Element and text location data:
• • •
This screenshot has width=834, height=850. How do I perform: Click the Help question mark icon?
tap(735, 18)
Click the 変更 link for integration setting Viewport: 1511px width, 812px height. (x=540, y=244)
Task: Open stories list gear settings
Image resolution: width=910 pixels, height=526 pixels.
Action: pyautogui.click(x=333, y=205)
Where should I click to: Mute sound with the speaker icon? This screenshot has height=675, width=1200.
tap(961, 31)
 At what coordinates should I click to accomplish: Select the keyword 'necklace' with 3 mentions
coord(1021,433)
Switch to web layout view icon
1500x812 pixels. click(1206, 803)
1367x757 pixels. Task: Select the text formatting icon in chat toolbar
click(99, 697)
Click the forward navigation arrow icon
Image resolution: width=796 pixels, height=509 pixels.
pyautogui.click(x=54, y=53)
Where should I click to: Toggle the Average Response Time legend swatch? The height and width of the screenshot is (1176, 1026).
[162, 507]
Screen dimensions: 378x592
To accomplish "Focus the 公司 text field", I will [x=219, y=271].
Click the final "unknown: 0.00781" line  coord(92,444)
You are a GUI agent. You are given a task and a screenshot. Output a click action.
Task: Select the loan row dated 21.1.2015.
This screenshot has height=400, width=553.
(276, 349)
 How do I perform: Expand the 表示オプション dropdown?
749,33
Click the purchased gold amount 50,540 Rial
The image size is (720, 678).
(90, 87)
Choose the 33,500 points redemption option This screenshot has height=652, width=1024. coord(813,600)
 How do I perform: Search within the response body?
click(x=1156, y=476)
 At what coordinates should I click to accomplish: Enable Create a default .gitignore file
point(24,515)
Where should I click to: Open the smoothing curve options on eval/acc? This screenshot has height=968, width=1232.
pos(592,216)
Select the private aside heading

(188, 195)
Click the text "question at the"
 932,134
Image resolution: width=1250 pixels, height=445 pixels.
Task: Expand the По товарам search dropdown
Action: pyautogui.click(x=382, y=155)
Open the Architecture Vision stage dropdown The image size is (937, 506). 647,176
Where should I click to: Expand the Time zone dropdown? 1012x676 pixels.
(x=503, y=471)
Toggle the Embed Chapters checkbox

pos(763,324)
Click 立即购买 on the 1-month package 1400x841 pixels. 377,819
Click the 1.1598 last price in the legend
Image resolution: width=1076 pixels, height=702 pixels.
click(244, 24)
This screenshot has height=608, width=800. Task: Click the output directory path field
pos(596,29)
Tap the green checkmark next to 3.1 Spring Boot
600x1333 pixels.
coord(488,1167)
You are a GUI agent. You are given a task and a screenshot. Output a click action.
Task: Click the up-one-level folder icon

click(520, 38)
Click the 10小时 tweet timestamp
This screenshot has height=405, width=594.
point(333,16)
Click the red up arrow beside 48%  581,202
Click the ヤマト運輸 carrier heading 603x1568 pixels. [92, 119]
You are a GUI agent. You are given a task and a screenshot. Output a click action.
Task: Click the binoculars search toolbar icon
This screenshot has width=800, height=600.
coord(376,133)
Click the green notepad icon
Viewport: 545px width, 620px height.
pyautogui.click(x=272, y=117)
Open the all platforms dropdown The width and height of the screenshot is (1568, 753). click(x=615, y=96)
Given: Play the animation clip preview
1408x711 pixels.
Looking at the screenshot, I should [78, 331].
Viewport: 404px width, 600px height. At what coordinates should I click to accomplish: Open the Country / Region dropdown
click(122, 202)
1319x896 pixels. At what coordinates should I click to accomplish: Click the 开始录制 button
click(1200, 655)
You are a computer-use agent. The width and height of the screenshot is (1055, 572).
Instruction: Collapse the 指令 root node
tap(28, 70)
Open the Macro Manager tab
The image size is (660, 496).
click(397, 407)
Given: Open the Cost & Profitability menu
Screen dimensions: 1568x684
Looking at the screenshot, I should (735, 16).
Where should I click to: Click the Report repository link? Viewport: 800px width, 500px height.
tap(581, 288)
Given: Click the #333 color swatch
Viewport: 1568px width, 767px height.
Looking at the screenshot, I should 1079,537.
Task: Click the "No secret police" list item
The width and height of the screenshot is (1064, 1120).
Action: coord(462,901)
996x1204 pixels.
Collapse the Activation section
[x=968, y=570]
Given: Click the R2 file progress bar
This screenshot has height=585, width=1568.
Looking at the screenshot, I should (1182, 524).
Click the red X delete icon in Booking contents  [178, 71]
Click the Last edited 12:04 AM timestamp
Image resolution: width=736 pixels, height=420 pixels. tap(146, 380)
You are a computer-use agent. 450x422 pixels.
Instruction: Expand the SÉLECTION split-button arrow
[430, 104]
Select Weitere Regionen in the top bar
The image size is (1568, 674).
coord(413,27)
• • •
SHORT EXERCISE: Could you turn the material starting with the line containing "Where should I click to: Toggle" and going on through the line containing "Click the final" into a two-column CSV with the columns text and answer? Give one row for each text with its answer, and put each value in a quoted field with any line breaks changed to spaces.

THE RESPONSE:
text,answer
"Where should I click to: Toggle the Average Response Time legend swatch? The height and width of the screenshot is (1176, 1026).","[162, 507]"
"Screen dimensions: 378x592 To accomplish ""Focus the 公司 text field"",","I will [x=219, y=271]."
"Click the final ""unknown: 0.00781"" line","coord(92,444)"